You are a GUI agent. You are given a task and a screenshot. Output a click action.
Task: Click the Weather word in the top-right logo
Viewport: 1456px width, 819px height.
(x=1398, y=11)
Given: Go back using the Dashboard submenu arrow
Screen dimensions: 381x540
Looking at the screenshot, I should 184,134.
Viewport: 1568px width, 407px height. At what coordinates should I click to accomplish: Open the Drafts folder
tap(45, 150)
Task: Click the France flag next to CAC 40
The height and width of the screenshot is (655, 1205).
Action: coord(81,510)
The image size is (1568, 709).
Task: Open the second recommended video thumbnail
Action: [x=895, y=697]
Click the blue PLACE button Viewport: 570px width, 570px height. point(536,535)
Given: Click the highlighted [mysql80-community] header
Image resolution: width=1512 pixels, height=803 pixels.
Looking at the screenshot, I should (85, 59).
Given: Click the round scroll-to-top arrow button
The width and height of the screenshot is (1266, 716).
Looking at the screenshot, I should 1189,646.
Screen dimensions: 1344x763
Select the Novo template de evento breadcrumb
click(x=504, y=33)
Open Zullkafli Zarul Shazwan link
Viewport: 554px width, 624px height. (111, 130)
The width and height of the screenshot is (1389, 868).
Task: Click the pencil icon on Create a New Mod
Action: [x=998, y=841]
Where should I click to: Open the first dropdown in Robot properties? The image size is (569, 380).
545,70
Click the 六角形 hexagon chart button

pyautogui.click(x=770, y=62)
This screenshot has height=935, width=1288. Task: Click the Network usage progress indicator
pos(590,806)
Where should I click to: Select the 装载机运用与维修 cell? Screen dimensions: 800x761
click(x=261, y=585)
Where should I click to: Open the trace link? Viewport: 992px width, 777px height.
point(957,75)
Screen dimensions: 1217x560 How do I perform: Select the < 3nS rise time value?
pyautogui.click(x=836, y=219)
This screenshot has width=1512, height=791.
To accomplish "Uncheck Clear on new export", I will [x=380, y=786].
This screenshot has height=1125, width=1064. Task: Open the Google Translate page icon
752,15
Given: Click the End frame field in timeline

◇ ◇ ◇

= GIVEN INSTRUCTION =
Arrange the entries as a numbered list, starting at the first line of the entries and ending at the line that contains "Click the blue", with both of those lines included and any blank lines omitted.

= RESULT OF THIS EXERCISE =
1. You are a GUI agent. You are given a task and a screenshot. Output a click action.
2. Task: Click the Weather word in the top-right logo
3. Viewport: 1456px width, 819px height.
4. (x=1398, y=11)
5. Given: Go back using the Dashboard submenu arrow
6. Screen dimensions: 381x540
7. Looking at the screenshot, I should 184,134.
8. Viewport: 1568px width, 407px height. At what coordinates should I click to accomplish: Open the Drafts folder
9. tap(45, 150)
10. Task: Click the France flag next to CAC 40
11. The height and width of the screenshot is (655, 1205).
12. Action: coord(81,510)
13. The image size is (1568, 709).
14. Task: Open the second recommended video thumbnail
15. Action: [x=895, y=697]
16. Click the blue PLACE button Viewport: 570px width, 570px height. point(536,535)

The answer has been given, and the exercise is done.